DAB : Pour mon spectacle solo, en 2022, j’ai obtenu une bourse du Conseil des arts et des lettres du Québec pour faire un voyage dans l’Ouest canadien et visiter des forêts anciennes afin d’inspirer mon spectacle. C’est dur à battre ! Je suis content de travailler aussi avec le média Unpointcinq, qui est le seul média indépendant se concentrant uniquement sur les questions environnementales au Québec. Ils me proposent de faire des sketchs pour leur Tiktok, parce que Meta bloque toutes leurs nouvelles sur Facebook et Instagram. Je participe aussi à Feu vert, l’émission à Radio-Canada qui parle des questions environnementales. J’y fais des chroniques tous les mois. C’est vraiment un beau projet.

LD : Tu as dit qu’il n’y a pas beaucoup d’humoristes qui parlent d’environnement. Penses-tu que ce nombre augmentera au cours des prochaines années ?

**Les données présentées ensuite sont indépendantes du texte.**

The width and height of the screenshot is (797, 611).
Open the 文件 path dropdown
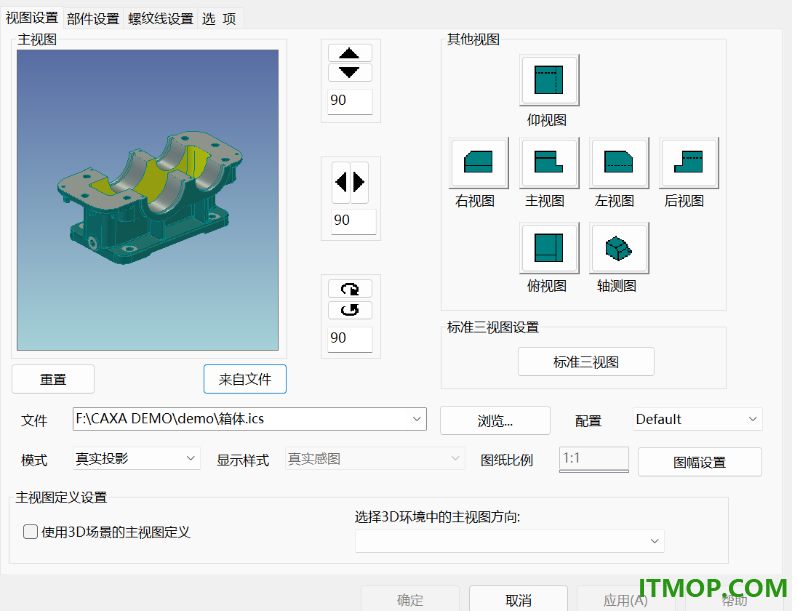pos(416,419)
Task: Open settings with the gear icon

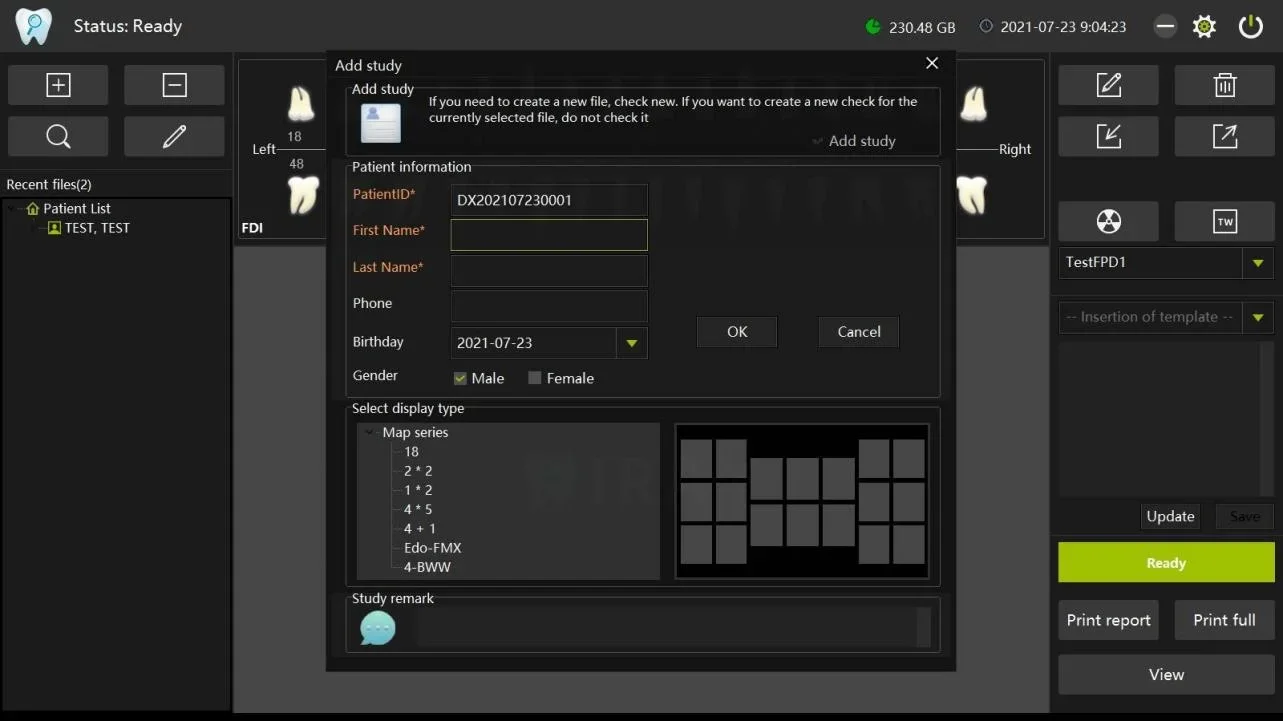Action: pyautogui.click(x=1204, y=27)
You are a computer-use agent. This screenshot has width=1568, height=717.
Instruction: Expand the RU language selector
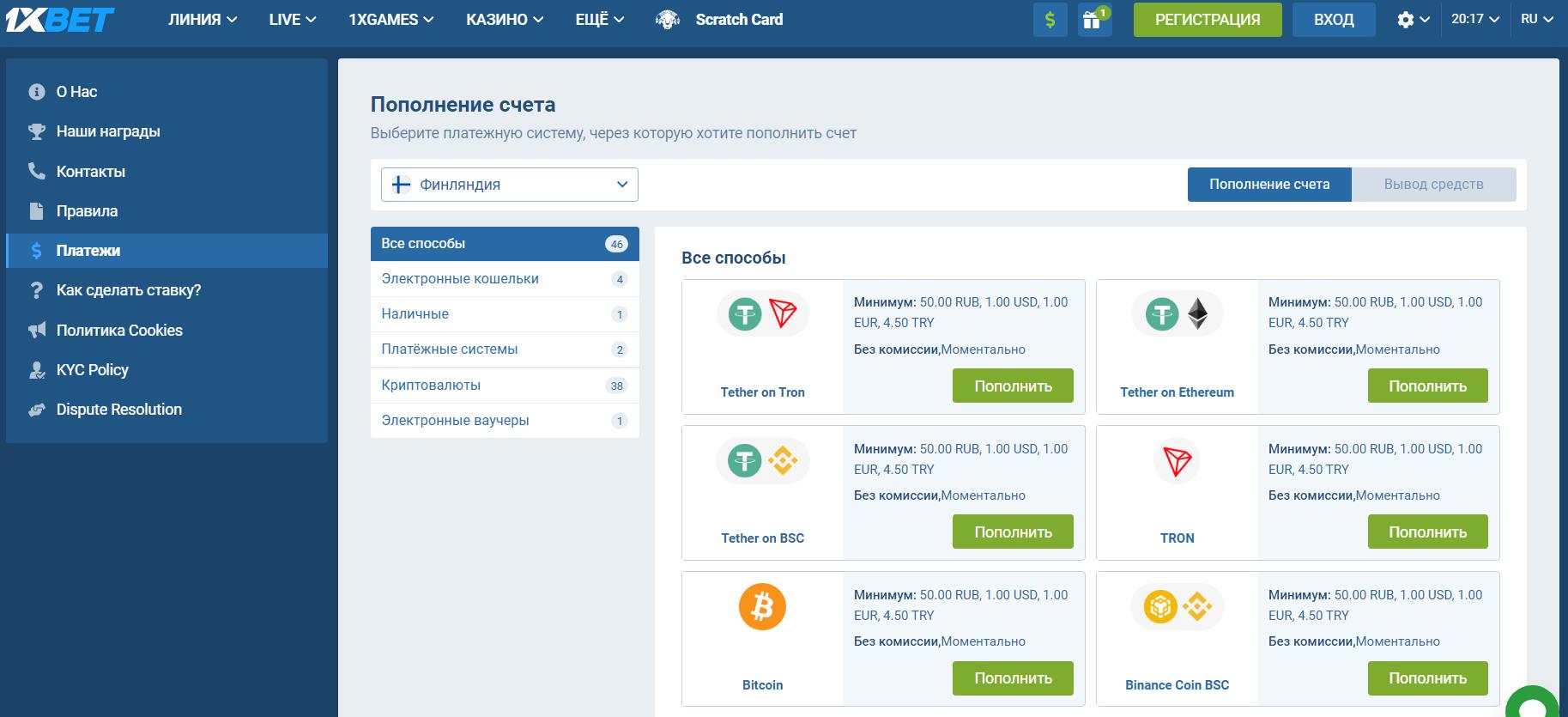coord(1536,19)
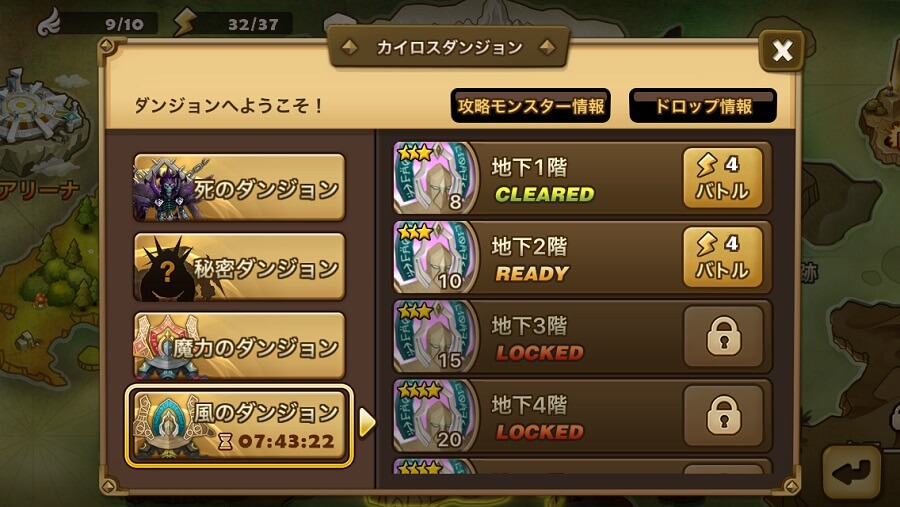
Task: Tap the return arrow icon at bottom right
Action: [852, 471]
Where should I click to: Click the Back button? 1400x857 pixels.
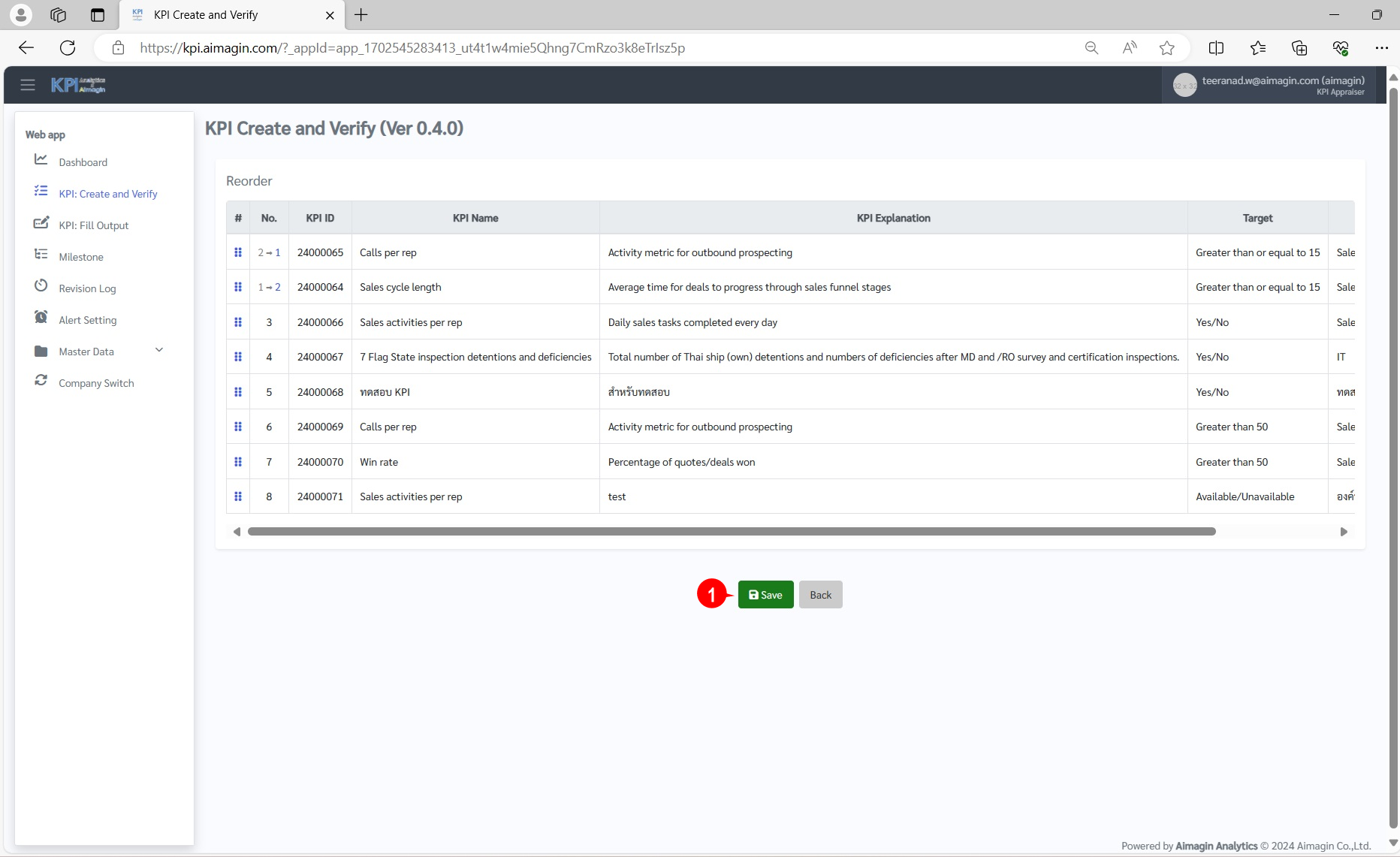click(820, 595)
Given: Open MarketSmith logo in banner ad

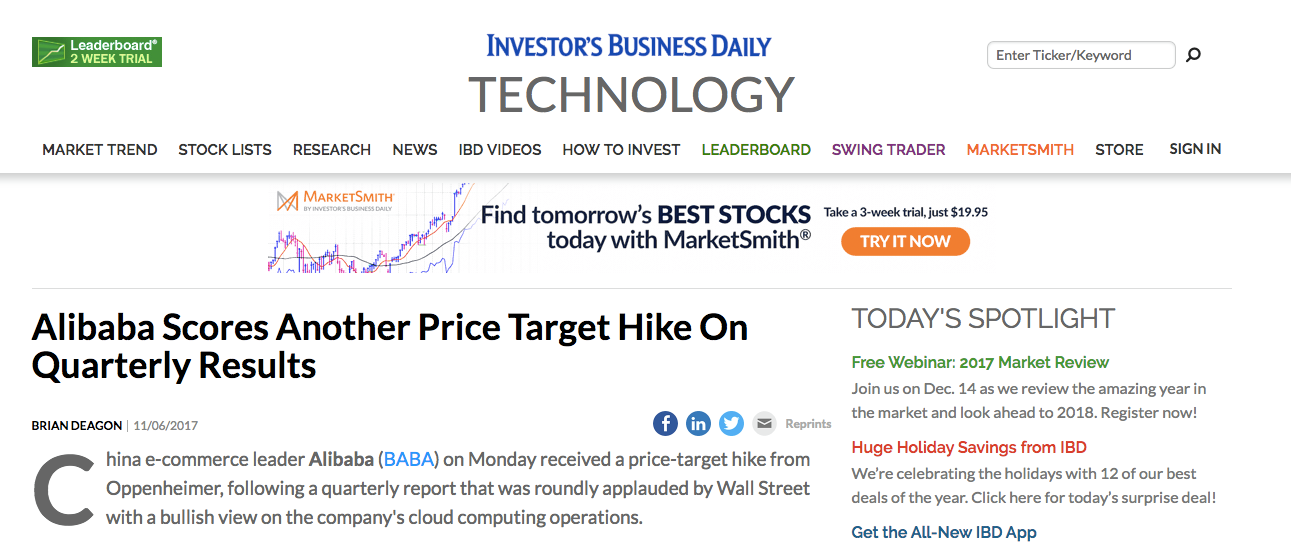Looking at the screenshot, I should point(336,200).
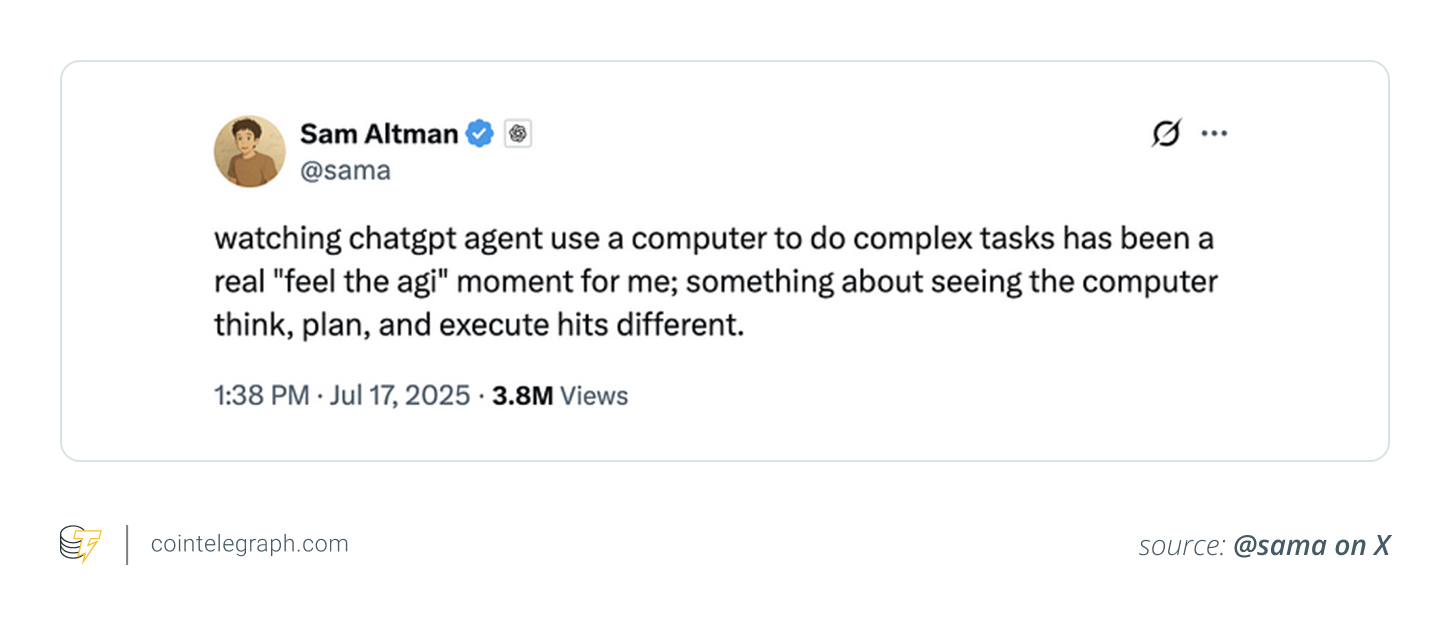This screenshot has height=625, width=1450.
Task: Click the OpenAI affiliation badge icon
Action: pyautogui.click(x=517, y=133)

DAB : Oui. J’espère, en tout cas ! Chaque année, j’organise un spectacle sur cette thématique et j’y invite d’autres amis humoristes à venir faire un numéro qui parle de l’environnement. Je me dis que plus il y a de gens qui montrent que ces numéros peuvent être accessibles pour un large public, probablement que plus de gens vont vouloir en faire aussi. Pour l’instant, je peux te dire que je connais presque tous ceux qui ont des numéros sur l’environnement, mais j’ai hâte au jour où je ne pourrai plus te nommer les noms des personnes qui font des numéros de ce type.

LD : Penses-tu que l’humour pourrait être perçu comme une façon peu sérieuse de traiter les questions environnementales, et qu’il pourrait ainsi nuire à la cause ?

DAB : Si tu ridiculises le mouvement, je pense que ce n’est pas une bonne idée. Au lieu de rire un peu du mouvement, ris plutôt de toi, de tes travers. Si le fond de ta pensée, c’est qu’il faut en faire plus pour l’environnement, si tout le monde comprend où tu loges, à mon avis, il n’y a pas de problème.

LD : Quel conseil donnerais-tu aux gens pour qu’ils prennent du plaisir dans la protection de l’environnement ?

DAB : Il faut trouver quelque chose que tu aimes faire. Moi, j’avais besoin de quelque chose de concret, un peu pour combattre mon éco-anxiété, puis pour avoir l’impression que j’agis vraiment. Je me suis dit que je pourrais planter des arbres. Alors j’ai mis de l’avant des projets pour planter des arbres sur le terrain de ma coopérative d’habitation à Hochelaga. Pour moi, c’était amusant, parce que j’aime travailler dans la terre. Il faut juste trouver un projet qui nous parle.